As described in the above, according to the present invention, the control device does not require two control lines which are used as signal lines for controlling the motorized automobile antenna and each detects the status of the ignition and accessory power supplies. Also, the control device does not require a control circuit for determining logical operation but is simple in construction and prevents any abnormal operations which might be caused by a starter being turned on.

Claims

I claim:

1. A motorized automobile antenna control device for controlling a motorized automobile antenna comprising:

a means for causing said motorized automobile antenna to be raised when a power supply of a radio receiver is switched on;

a means for causing said motorized automobile antenna to be lowered when said power supply is switched off; and

a means for preventing said means for causing said motorized automobile antenna to be lowered from operating for a predetermined period of time of two to ten seconds after said power supply is switched off;

whereby lowering of said motorized automobile antenna is prevented for said predetermined period of time after said power supply of said radio receiver is switched off to thereby prevent abnormal operation of said motorized automobile antenna caused by a starter of said motor vehicle being turned on.
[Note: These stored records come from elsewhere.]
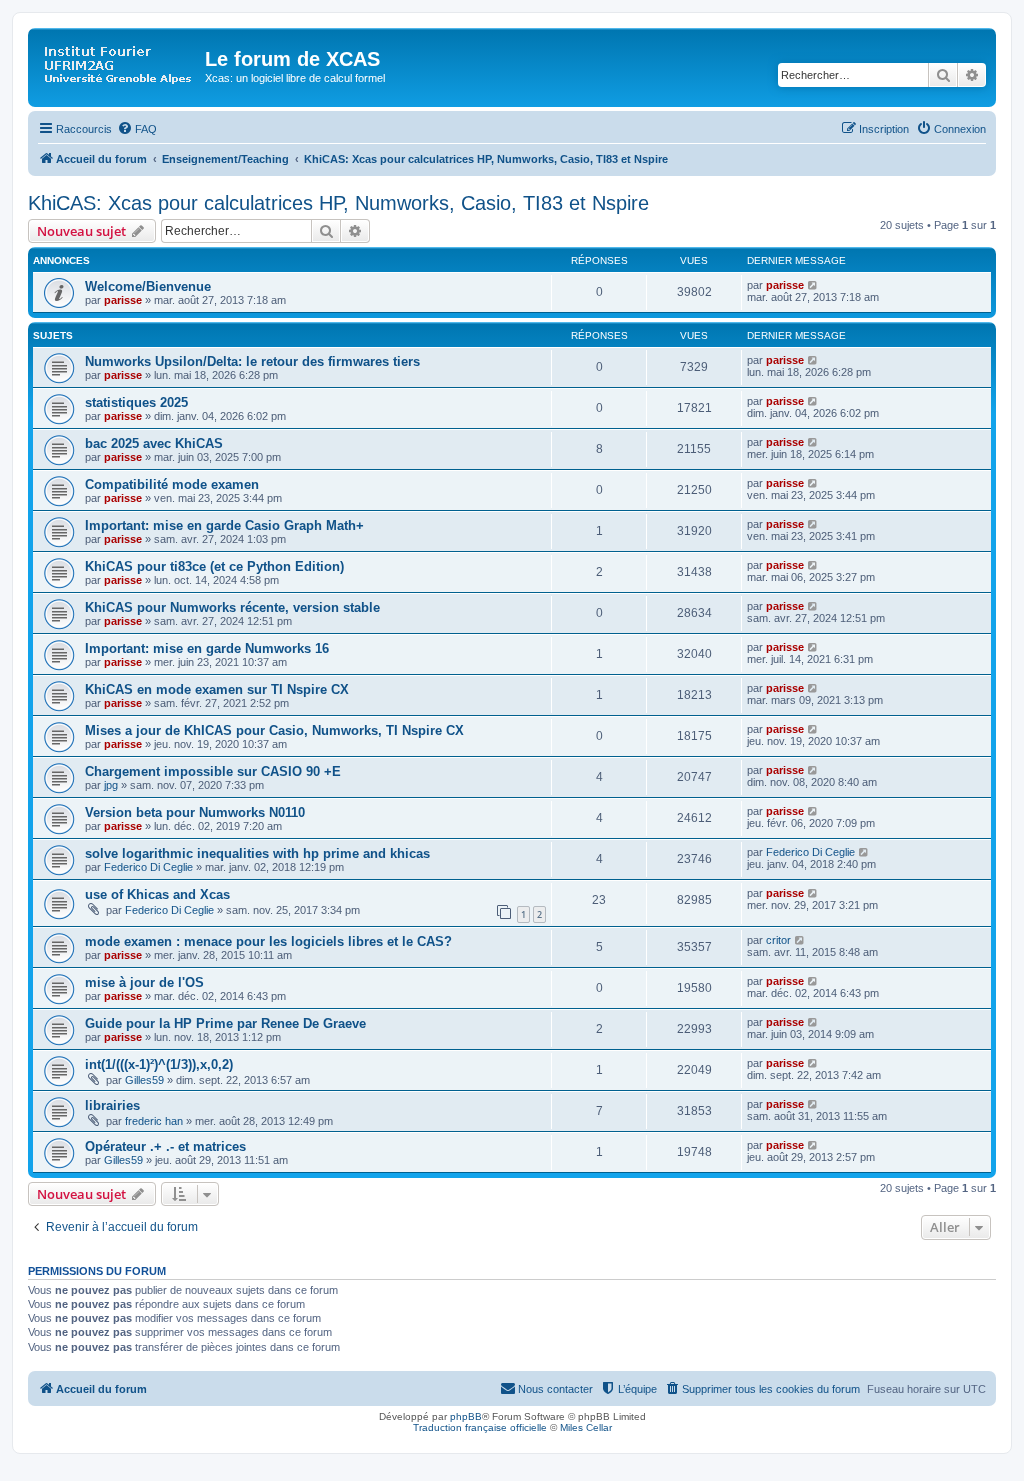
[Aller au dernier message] (813, 285)
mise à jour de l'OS (144, 982)
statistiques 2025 (136, 402)
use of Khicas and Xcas (157, 894)
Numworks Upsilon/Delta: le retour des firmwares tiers (252, 361)
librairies (112, 1105)
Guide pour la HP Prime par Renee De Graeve (225, 1023)
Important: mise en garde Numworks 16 (207, 648)
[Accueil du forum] (119, 65)
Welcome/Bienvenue (148, 286)
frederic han (154, 1121)
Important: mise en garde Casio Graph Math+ (224, 525)
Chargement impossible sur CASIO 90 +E (213, 771)
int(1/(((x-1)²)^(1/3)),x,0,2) (159, 1064)
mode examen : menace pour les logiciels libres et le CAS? (268, 941)
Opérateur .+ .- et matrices (165, 1146)
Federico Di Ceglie (148, 867)
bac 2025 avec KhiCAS (154, 443)
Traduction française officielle (480, 1427)
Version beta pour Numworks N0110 (195, 812)
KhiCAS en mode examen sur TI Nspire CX (217, 689)
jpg (111, 785)
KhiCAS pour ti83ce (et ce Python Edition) (214, 566)
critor (778, 940)
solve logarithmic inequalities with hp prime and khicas (257, 853)
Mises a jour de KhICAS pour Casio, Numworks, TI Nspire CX (274, 730)
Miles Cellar (586, 1427)
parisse (123, 300)
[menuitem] (137, 129)
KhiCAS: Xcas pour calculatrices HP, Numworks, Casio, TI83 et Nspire (338, 203)
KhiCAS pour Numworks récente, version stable (232, 607)
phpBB (466, 1416)
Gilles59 (144, 1080)
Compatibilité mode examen (172, 484)
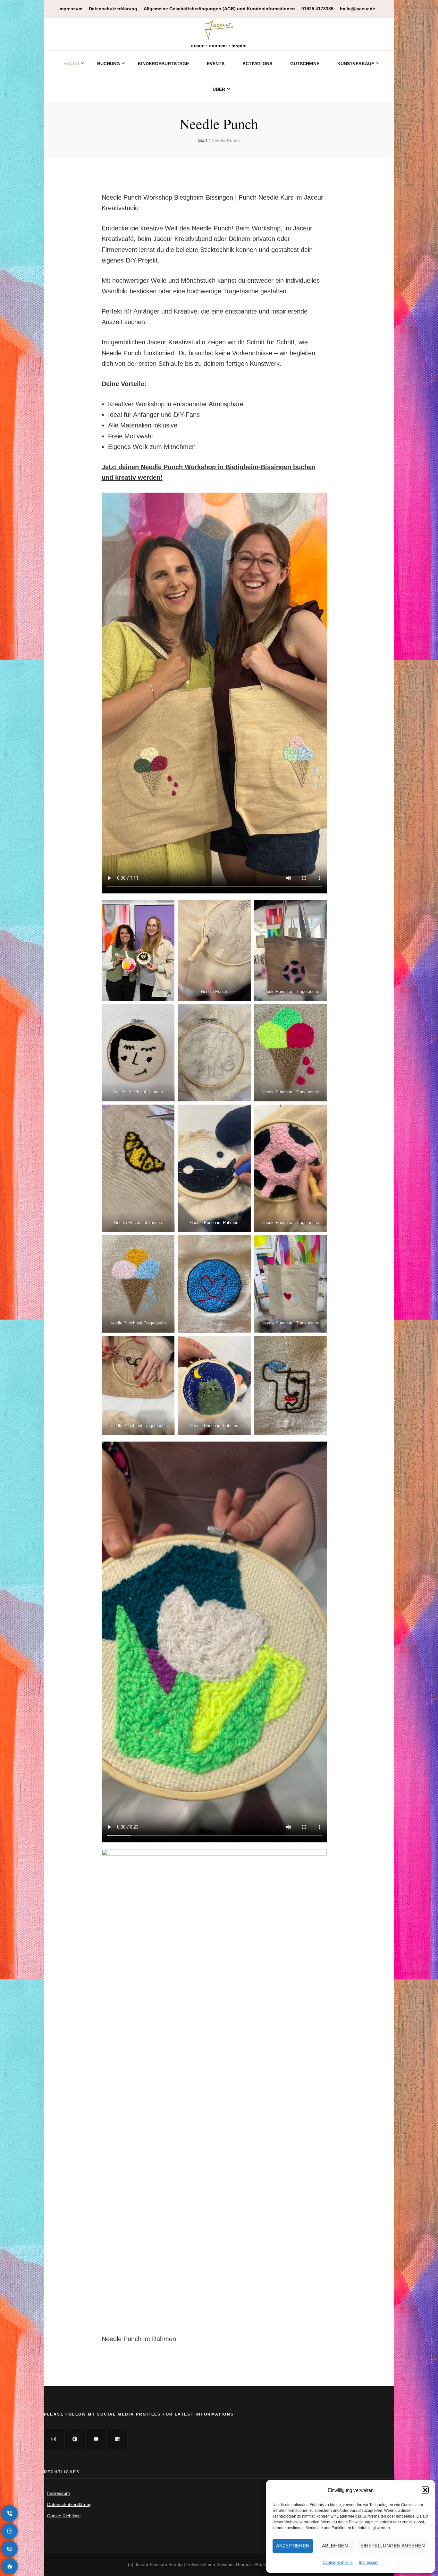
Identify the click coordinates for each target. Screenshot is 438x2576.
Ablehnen (335, 2545)
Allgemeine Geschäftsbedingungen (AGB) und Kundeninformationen (219, 8)
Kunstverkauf (355, 63)
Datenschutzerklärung (113, 8)
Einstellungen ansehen (392, 2545)
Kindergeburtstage (163, 63)
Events (215, 63)
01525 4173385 (317, 8)
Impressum (368, 2562)
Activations (257, 63)
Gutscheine (304, 63)
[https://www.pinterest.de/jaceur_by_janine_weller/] (75, 2439)
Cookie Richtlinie (64, 2515)
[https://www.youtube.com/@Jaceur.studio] (96, 2439)
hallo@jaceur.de (357, 8)
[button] (425, 2490)
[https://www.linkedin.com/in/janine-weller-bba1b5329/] (117, 2439)
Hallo (71, 63)
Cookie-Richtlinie (338, 2562)
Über (219, 89)
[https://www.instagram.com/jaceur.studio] (54, 2439)
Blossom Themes (234, 2564)
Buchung (108, 63)
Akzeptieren (292, 2545)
2. A motorized automobile antenna control device of the type wherein a motorized automobile antenna is raised when a power supply of a radio receiver is switched on and lowered when said power supply is switched off, said device comprising:

a trigger pulse generator circuit means coupled to said power supply for said radio receiver for causing said motorized automobile antenna to be raised when said power supply of said radio receiver is switched on and for causing said motorized automobile antenna to be lowered when said power supply of said radio receiver is switched off; and

a timer coupled between said trigger pulse generating circuit means and said power supply of said radio receiver for preventing operation of said trigger pulse generating circuit means or a predetermined period of time of two to ten seconds only when said power supply of said radio receiver is switched off;

whereby said motorized automobile antenna is prevented from being lowered for said predetermined period of time after said power supply of said radio receiver is switched off to thereby prevent abnormal operation of said motorized automobile antenna caused by a starter of said motor vehicle being turned on.

3. A motorized automobile antenna control device according to claim 2, wherein said timer comprises a resettable multivibrator.